Em 1968, quando li Fahrenheit, ainda não existia nem sequer o walkman. No máximo, tínhamos o rádio portátil com um fone de ouvido (um só), que era usado apenas pelos porteiros de prédios. Mesmo eles não mantinham a peça constantemente na orelha. Hoje em dia, pelo menos por aqui em Nova York, é difícil encontrar uma pessoa que não esteja plugada. Já vi várias vezes no metrô pessoas atentas aos lábios de interlocutores na prática da leitura labial. Viraram personagens do livro de Bradbury.

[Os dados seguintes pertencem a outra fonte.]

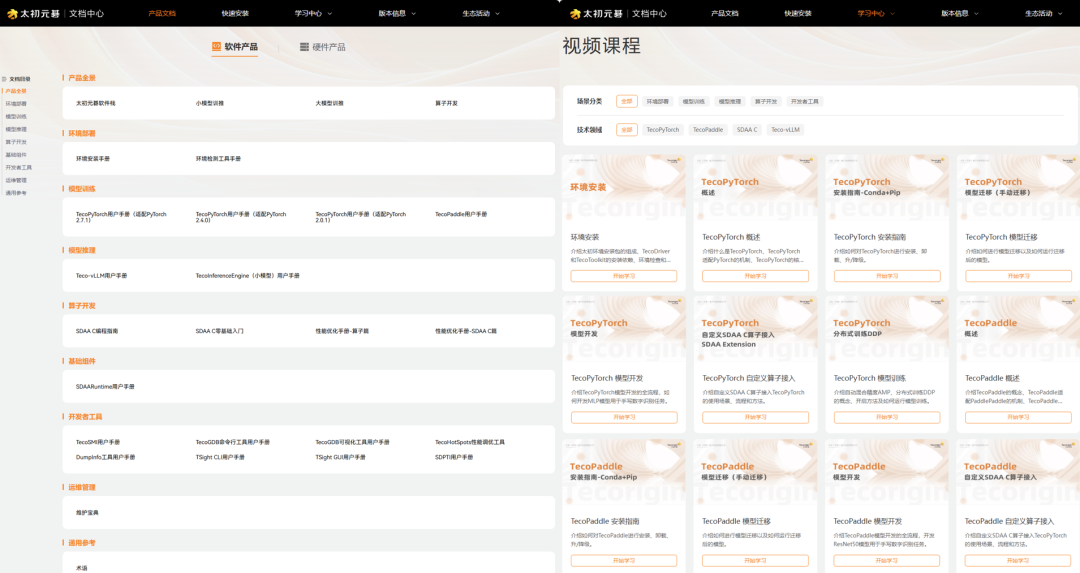This screenshot has height=573, width=1080.
Task: Open 快速安装 in the left navigation bar
Action: [x=236, y=13]
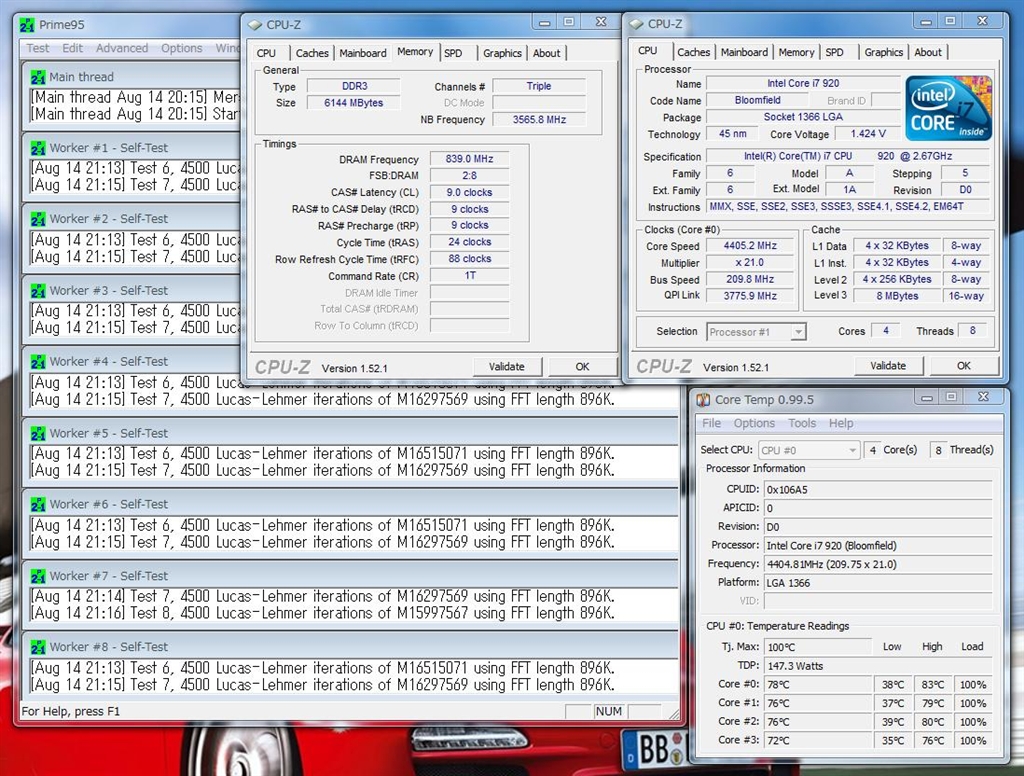Open the Tools menu in Core Temp
Viewport: 1024px width, 776px height.
coord(802,424)
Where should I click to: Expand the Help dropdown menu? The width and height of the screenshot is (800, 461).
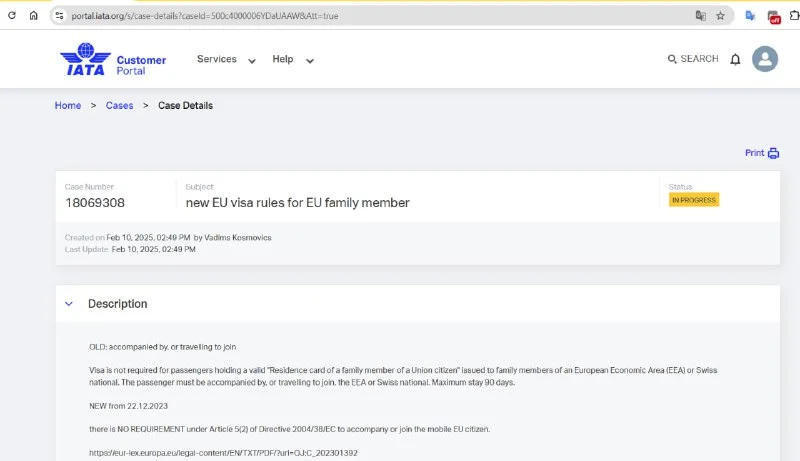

E não se anteciparam apenas aos iPods e iPhones da vida. O autor previu as telas gigantescas de televisão, os programas interativos, a internet, os bancos 24 horas, carros que trafegam sem o auxílio de motorista, entre outras novidades que hoje já estão no mercado.

A história se passa em um mundo distópico, onde a censura impera, o entretenimento cretino substituiu as informações do mundo real. Ou seja: mais uma sacada profética do Bradbury. O personagem principal é um bombeiro, mas ao contrário do que ainda temos hoje – quando esses profissionais se dedicam a apagar labaredas, os do livro se encarregam de tascar fogo em livros. A ordem é queimar tudo o que é impresso, incluindo aí velhas revistas. Atividade essa que me parece cada vez mais próxima de virar realidade. O autor alertava para os efeitos daninhos da televisão e como esta serve para acabar com a literatura. Mal sabia ele que outros meios de comunicação fariam o serviço com maior eficiência.

Eu mesmo li Fahrenheit agora na versão eletrônica em um iPad, o mesmo aparelho que tem como principal conteúdo o estúpido jogo Angry Birds. Até recentemente, era comum encontrar no metrô gente lendo livros, revistas e jornais. Hoje, isso virou coisa rara. Estão todos ouvindo melodias imbecis e fazendo passarinhos enlouquecidos matar porcos. Nem o velho Bradbury foi capaz de antecipar tamanho debacle da civilização.

O escritor morreu em junho deste ano. Portanto, viu grande parte de suas profecias tornarem-se realidade. Deve ter sido um trauma. Afinal, foi ele mesmo quem disse: “Eu não tento prever o futuro. Eu tento impedi-lo”.